Do we set time apart to call ourselves to account and to try our evidences for heaven? "My spirit made diligent search" (Ps. 77:6). Do we take our hearts, as a watch, all in pieces to see what is amiss and to mend it? Are we curiously inquisitive into the state of our souls? Are we afraid of artificial grace, as we are of artificial happiness? Do we use violence in prayer? Is there fire in our sacrifice? Is the wind of the Spirit filling our sails, causing unutterable groans (Rom. 8:26)? Do we pray in the morning as if we were to die at night? Do we thirst for the living God? Are our souls enlarged with holy desires? "There is none upon earth that I desire beside Thee" (Ps. 73:25). Do we desire holiness as well as heaven? Do we desire as much to look like Christ as to live with Christ? Is our desire constant? Is this spiritual pulse ever beating?

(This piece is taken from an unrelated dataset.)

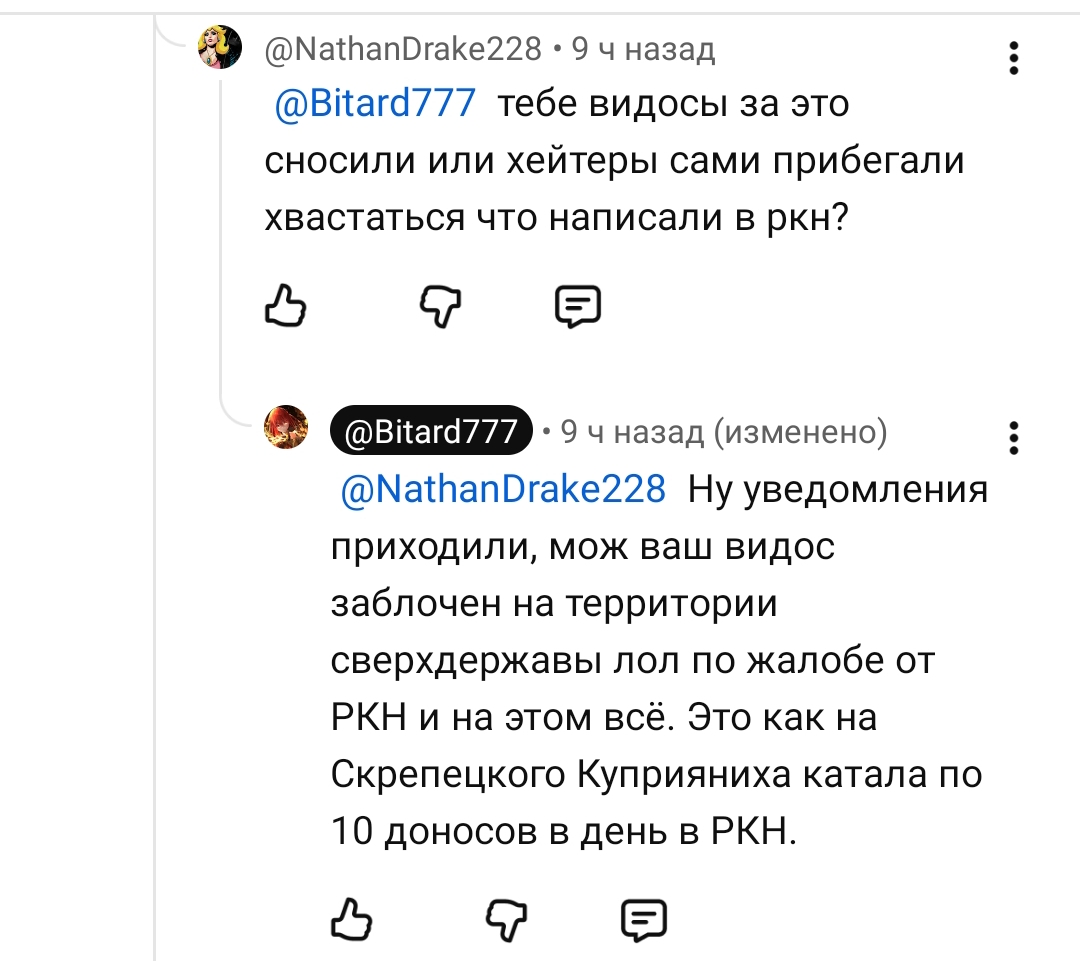1080x961 pixels.
Task: Open the @NathanDrake228 author name in header
Action: pyautogui.click(x=403, y=49)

Are we skilled in self-denial? Can we deny our ease, our aims, our interests? Can we cross our own will to fulfill God's? Can we behead our beloved sin? To pluck out the right eye requires violence. (Matt. 18:9). Are we lovers of God? It is not how much we do, but how much we love. Does love command the castle of our hearts? Does Christ's beauty and sweetness constrain us? (2 Cor. 5:14). Do we love God more than we fear hell? Do we keep our spiritual watch? Do we set spies in every place, watching our thoughts, our eyes, our tongues? When we, have prayed against sin, do we watch against temptation? Do we press after further degrees of sanctity? "Reaching forth unto those things which are before" (Phil. 3:13). A good Christian is a wonder; he is the most contented yet the least satisfied. He is contented with a little of the world, but not satisfied with a little grace.
How violent Christ was about our salvation! He was in agony; He "continued all night in prayer" (Luke 6:12). He wept, He fasted, He died a violent death; He rose violently out of the grave. Was Christ so violent for our salvation, and does it not become us to be violent who are so intimately concerned in it? Christ's violence was not only satisfactory, but exemplary. It was not only to appease God, but to teach us. Christ was violent in dying to teach us to be violent in believing." 
Christ was 'violent' about securing our eternal happiness. Now we must be violent in the various means of grace God has provided for Christians to partake in. Edwards understood this and he sought his eternal happiness with all his might. Believer, are you seeking your eternal happiness in your daily disciplines? Or are you a sluggish and miserable Christian? Let us learn from Edwards.